From the first line to the last, write out the records exactly, leaving out images.

[Stored records]
******

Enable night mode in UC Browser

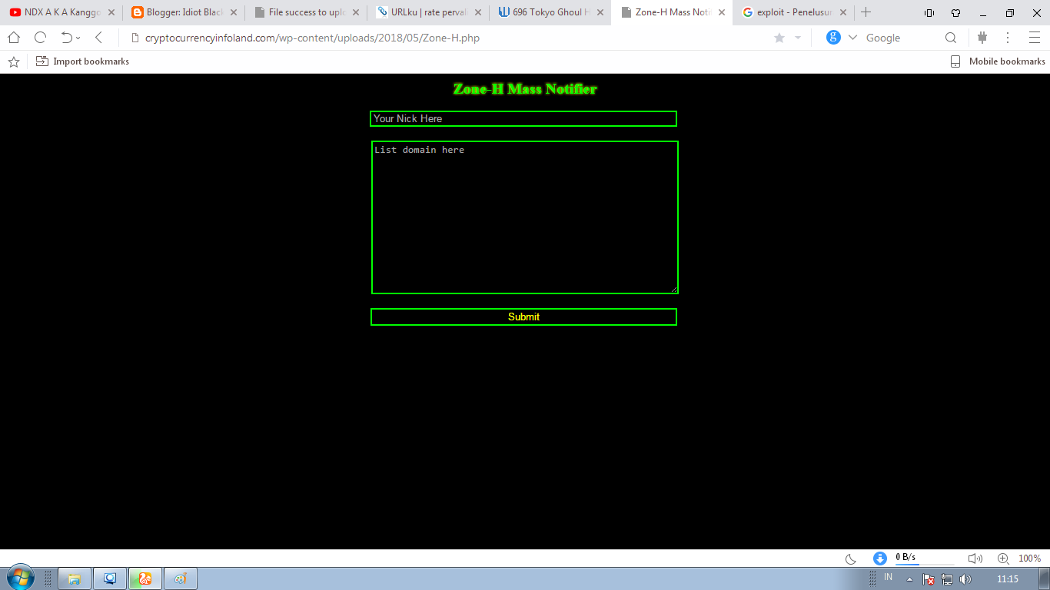click(849, 559)
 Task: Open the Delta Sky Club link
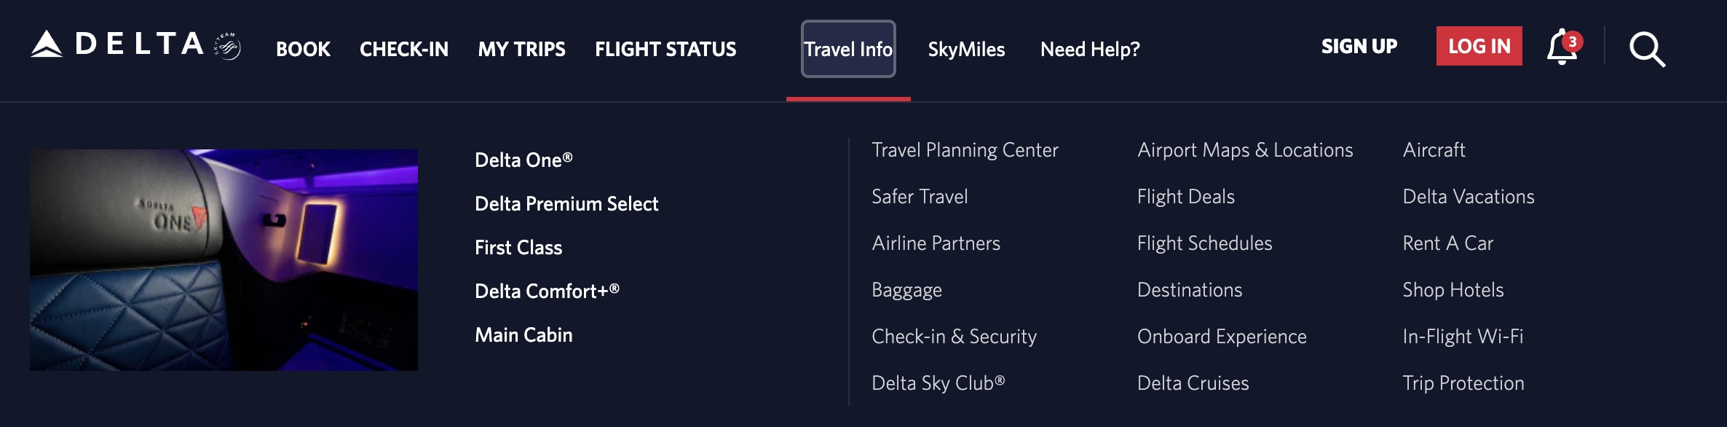[x=938, y=383]
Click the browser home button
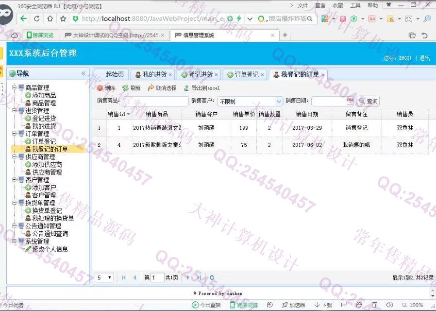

******

* RESULT OF THIS TASK *
Enable night mode in UC Browser

click(849, 559)
 Task: Open the Delta Sky Club link
[x=938, y=383]
Click the browser home button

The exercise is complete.